At 72, when most people are enjoying their retirement, Zita Phriday-Lewis is preparing to walk across the stage and receive her Master of Science in Organisational Management. In August 2027, she will graduate—nearly a decade after earning her Bachelor’s degree at 65.
Her return to the classroom follows 50 years of prioritising everyone else’s dreams, needs, and survival ahead of her own—and she wouldn’t have it any other way. “As I grew older, I felt a calling to return to my studies, not for recognition, but for personal growth and to better serve others,” she tells WE. “It is about purpose, fulfilment, and alignment with God’s direction for my life.”
To truly understand her determination, you have to look back to the kitchen in Guayaguayare where she grew up. In a family of six, life was defined by very humble beginnings. Her brother often walked five miles to school barefoot. Her father struggled to find steady work, and even the most basic needs felt uncertain from one day to the next.
Their hardship was perhaps most clear on the day a bailiff arrived at their home to repossess the stove—right while her mother was in the middle of baking bread.

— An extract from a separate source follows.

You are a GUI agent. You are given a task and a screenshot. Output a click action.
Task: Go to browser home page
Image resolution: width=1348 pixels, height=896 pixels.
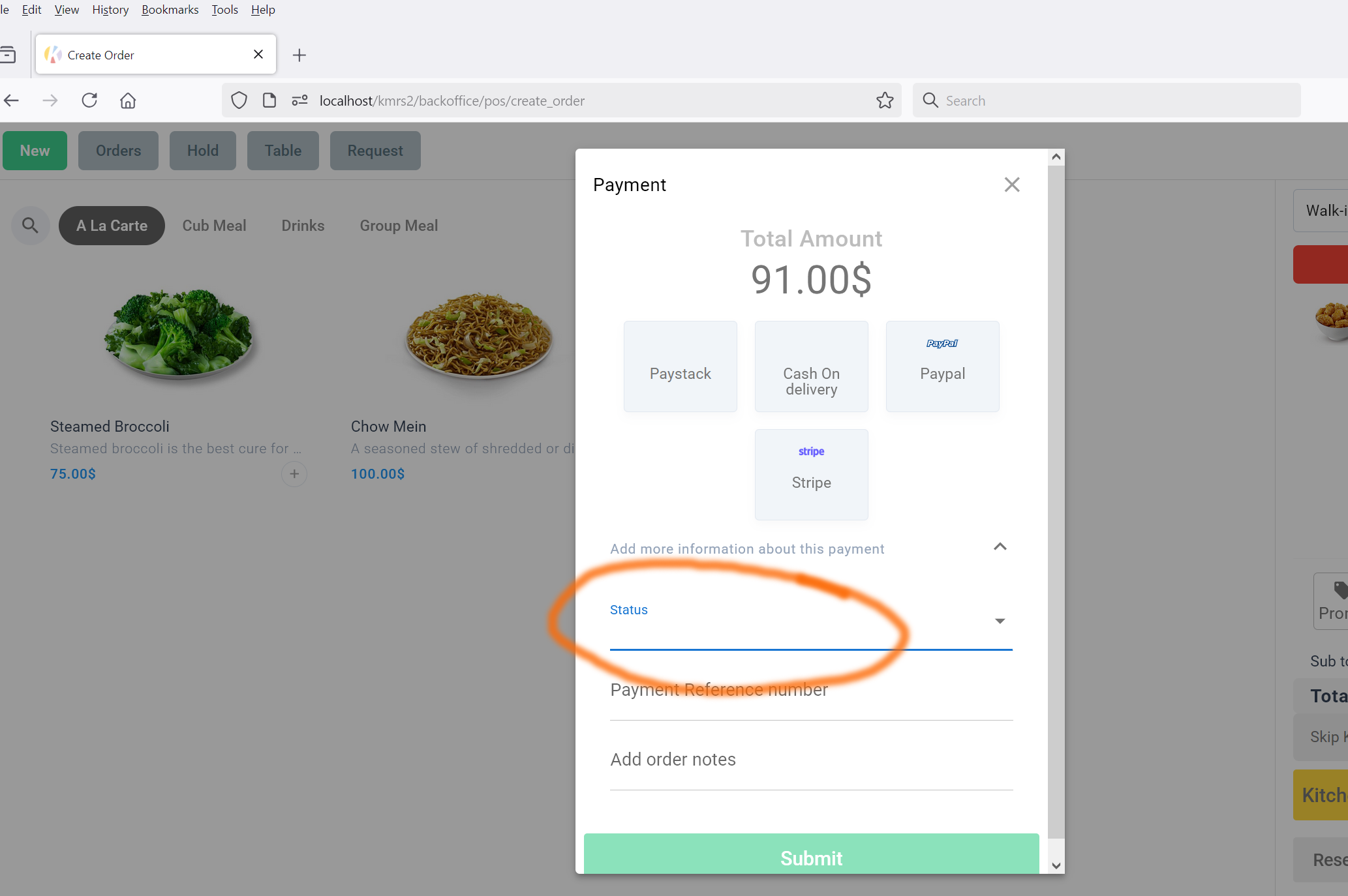click(128, 100)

“Watching it being taken away was so painful,” she recalls. Her father rushed to the nearby Chinese shop and borrowed money to pay the debt. They ate bread that night, but the experience never left her. It shaped her into the mother and businesswoman she would later become.
Entering the workforce at 20, she joined a venture that proved her family’s resilience. The Eastern Group of Companies had its roots in Eastern Divers Company Limited (EDCL), founded by her brother, the late Lewis Phriday. He had built a path from those difficult early years to business ownership, and Zita joined him as a Director in 1975.
Decades of dedicated professional service followed. In an industry where women hold fewer than 20 per cent of leadership roles, Zita defied the odds in 2004 when she founded Eastern Emergency Response Services Limited (EERSL). Under her leadership as Managing Director and later Chief Executive Officer, she grew the organisation into a major player in the tough, male-driven oil and gas field.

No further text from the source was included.